A million Dollars a year for a job well done.
Does BP think we are going to buy their products to pay for this?
I wonder whether the world's top CEOs, top politicians all those in positions of real power actually believe their own nonsense.
I suspect they are so full of self-confidence they assume that regular people will simply believe every thing they say.
They would be amusing harmless bastards in a sensible world. Yet - in this one they have the power to cause misery.
Diddums.
BP only faced up to it and played the CSR game because it was in the US.
If in Africa, it would have been BAU....
Hayward comes across as a cynical cost-cutting, gormless alpha male, typical of most contemporary British CEOs it seems, who got caught in the headlights, out of his boardroom/clubby comfort zone.
Pity he is legally due such a big pension.

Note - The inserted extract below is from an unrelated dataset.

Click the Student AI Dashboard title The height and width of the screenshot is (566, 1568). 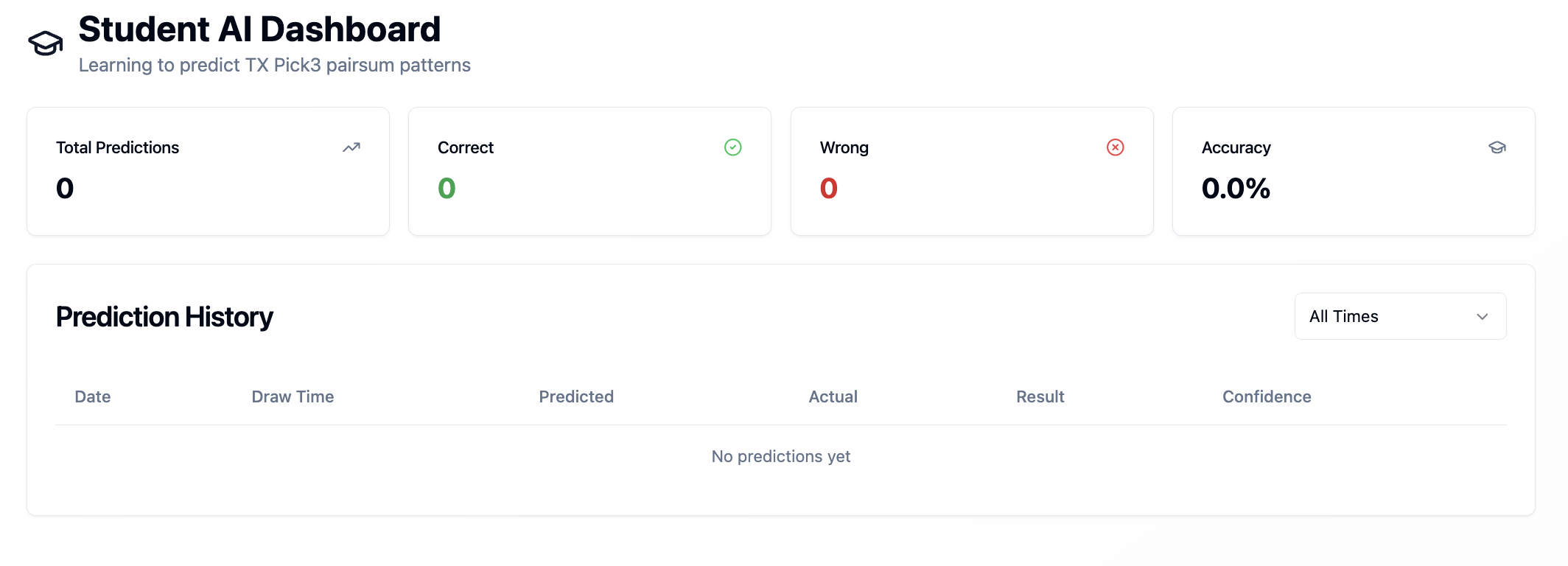pos(259,29)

Tony Hayward is like one of those turds that no matter how hard you try just won't flush.
US public opinion?
i'm with Tony on this.
America is the country that produces 5% of the worlds oil yet consumes 25%.
America is the country where citys are built that only accomodate cars.

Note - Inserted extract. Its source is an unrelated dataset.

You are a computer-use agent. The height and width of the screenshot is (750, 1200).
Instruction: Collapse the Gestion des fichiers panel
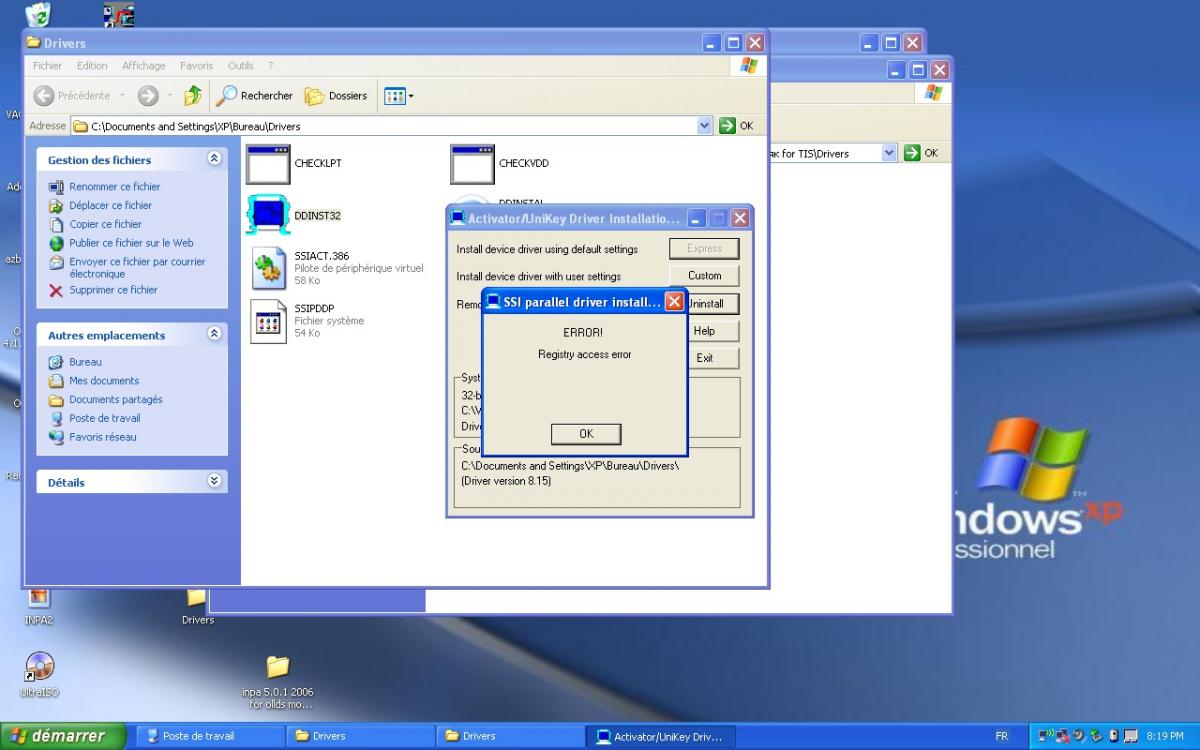coord(214,159)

America is the country where all the contracting companies involved in the disaster came from.
America is the country that walked away very smartly from the Bhopal disaster after killiing thousands and thousands of people and not cleaning up AT ALL. Leaving thousands wiuth serious birth defects to this day.
Why exactly should we care about "American public opinion"???
I think that BP have acted with much more corporate social responsibility than did that US company Union Carbide (now bought out by Dow) which was responsible for the Bhopal tragedy. Over 6000 people died, a huge area contaminated and a pitiful amount of compensation paid (after 15 years!). Spare us from the hypocracy of American politicians.
Too many British commentators concentrate on the anti-British rhetoric in the US, and too many Americans commentators concetrate on the (doubtful) Britishness of BP. This is not about whether, as an American or a Brit, you bear some personal responsibility for an unprecedented disaster, it´s about global companies, often with off-shore HQ´s in tax-havens, cutting corners in every way possible to enrich themselves at your expense. Why do you make it so easy for them by pointing across the Atlantic at each other when you should be pointing at them?
The never apologise, never explain, school of British Management has failed. Obama did warn the company that this management style wasn't working but they have persisted to patronise" the small people" and misrepresent the fundamental causes and scale of this environmental disaster. BP is finished as a major oil company and this is largely due to the failure of management.
He was the scapegoat CEO of a scapegoat company demonised by Obama's administration to divert attention away from their own failings in this matter and in general.
However, it would have been very easy for him to have come out with this with less hate directed at him with just a couple of things said differently or not at all.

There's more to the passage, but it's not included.